• AIM OF THE TASK
Your task is to copy the stretch of lines in the records below that begins with the line containing "Viewport: 1080px width, 601px height." and ends with the line containing "You are a computer-use agent. This", exactly as written, with nothing added.
•••••
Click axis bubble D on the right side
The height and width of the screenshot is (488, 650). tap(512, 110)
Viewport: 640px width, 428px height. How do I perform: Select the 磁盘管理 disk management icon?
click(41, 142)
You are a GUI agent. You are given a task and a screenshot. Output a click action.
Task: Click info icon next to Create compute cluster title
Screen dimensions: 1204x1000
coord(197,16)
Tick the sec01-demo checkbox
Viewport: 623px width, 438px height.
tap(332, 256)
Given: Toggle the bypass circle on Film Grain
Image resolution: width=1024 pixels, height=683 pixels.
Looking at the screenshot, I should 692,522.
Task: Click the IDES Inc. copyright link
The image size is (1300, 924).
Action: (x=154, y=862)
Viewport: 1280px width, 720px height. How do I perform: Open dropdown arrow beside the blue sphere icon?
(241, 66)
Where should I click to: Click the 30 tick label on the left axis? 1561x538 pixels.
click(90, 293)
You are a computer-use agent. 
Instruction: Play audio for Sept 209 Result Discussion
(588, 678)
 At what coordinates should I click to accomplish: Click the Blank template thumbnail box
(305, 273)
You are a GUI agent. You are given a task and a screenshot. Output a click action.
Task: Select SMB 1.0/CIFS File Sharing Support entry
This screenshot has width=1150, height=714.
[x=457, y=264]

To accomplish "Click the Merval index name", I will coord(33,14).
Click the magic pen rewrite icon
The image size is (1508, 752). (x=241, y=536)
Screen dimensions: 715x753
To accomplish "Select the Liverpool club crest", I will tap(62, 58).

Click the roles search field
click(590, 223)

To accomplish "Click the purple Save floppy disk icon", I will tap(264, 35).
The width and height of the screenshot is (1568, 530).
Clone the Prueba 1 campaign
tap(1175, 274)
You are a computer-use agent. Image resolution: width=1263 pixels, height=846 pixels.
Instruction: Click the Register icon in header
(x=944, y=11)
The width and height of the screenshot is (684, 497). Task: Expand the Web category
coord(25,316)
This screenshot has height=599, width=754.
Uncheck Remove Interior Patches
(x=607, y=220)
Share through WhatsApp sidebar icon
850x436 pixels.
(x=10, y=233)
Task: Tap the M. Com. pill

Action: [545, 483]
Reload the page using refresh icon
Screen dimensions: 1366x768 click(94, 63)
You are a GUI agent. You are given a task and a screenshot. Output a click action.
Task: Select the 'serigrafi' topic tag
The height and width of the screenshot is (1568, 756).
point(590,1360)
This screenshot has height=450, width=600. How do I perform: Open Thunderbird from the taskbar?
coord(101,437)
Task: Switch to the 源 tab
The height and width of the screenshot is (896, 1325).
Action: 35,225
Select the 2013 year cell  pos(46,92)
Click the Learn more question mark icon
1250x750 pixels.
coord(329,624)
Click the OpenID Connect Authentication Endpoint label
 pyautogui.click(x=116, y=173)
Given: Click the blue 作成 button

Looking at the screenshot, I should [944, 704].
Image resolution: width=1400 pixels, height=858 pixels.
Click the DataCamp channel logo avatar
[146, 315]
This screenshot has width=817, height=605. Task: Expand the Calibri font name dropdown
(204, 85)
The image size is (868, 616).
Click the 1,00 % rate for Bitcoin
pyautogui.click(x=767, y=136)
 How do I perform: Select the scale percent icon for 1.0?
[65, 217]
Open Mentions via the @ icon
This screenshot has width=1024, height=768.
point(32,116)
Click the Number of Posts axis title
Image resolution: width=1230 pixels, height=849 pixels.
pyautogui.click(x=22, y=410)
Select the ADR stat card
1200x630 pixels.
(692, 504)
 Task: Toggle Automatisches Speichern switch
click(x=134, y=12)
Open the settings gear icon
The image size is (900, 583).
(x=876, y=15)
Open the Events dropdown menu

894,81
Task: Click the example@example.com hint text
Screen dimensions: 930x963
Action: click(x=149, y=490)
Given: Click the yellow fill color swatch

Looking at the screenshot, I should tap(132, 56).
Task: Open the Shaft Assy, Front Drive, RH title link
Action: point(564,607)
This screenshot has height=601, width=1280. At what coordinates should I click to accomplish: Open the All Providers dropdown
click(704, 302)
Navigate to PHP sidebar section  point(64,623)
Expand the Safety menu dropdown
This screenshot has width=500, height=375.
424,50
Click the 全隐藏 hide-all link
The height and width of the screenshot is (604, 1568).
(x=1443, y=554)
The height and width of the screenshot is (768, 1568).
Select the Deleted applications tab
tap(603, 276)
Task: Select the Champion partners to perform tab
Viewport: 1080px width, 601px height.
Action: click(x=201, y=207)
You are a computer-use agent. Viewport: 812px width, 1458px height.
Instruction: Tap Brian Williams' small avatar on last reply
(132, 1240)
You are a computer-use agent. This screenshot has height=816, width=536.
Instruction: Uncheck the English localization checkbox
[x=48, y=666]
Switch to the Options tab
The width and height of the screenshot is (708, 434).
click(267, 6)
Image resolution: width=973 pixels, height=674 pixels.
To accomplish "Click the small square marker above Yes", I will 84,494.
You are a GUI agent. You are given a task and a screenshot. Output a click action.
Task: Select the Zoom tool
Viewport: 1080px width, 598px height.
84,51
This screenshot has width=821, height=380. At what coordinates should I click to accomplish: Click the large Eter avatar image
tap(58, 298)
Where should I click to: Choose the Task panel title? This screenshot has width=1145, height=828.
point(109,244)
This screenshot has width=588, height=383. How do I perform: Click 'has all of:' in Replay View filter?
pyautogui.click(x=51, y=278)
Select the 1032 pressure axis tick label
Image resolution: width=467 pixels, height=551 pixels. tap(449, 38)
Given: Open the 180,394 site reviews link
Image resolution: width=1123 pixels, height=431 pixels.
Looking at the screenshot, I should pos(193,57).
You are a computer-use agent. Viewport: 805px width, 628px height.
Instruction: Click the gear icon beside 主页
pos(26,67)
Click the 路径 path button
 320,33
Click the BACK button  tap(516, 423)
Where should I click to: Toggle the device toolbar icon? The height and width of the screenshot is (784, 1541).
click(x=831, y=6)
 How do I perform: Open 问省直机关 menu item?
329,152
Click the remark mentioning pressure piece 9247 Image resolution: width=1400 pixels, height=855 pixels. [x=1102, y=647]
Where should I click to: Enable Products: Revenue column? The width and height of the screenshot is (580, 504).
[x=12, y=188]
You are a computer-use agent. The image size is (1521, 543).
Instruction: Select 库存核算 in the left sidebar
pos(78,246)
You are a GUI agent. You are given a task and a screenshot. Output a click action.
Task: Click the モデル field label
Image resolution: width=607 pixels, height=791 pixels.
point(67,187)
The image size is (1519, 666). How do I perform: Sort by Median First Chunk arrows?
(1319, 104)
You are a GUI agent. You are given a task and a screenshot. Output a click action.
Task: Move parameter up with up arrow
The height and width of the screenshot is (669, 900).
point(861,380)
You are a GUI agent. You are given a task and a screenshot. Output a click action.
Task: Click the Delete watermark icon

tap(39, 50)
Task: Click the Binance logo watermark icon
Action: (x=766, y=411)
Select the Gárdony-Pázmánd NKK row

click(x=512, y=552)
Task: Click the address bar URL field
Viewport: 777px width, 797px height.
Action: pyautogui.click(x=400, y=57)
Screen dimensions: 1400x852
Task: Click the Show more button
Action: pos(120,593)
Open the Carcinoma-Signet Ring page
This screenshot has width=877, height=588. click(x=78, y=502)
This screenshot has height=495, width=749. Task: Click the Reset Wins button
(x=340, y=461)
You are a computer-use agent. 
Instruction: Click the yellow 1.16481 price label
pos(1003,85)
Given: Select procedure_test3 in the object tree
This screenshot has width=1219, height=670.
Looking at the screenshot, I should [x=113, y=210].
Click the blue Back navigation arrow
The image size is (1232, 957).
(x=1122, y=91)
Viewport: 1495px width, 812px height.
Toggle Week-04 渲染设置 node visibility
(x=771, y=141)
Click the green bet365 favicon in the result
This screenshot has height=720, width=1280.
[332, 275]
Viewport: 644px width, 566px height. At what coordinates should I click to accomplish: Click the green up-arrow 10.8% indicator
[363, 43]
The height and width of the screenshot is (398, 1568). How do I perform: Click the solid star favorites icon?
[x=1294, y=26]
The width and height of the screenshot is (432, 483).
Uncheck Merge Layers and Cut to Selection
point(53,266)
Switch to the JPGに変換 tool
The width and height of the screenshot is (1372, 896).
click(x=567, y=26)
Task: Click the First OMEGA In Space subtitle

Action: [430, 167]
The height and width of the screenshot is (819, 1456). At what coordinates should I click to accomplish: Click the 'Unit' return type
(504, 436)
•••••
• ANSWER TO THIS PROBLEM
Viewport: 1080px width, 601px height.
Action: click(x=201, y=207)
You are a computer-use agent. Viewport: 812px width, 1458px height.
Instruction: Tap Brian Williams' small avatar on last reply
(132, 1240)
You are a computer-use agent. This screenshot has height=816, width=536.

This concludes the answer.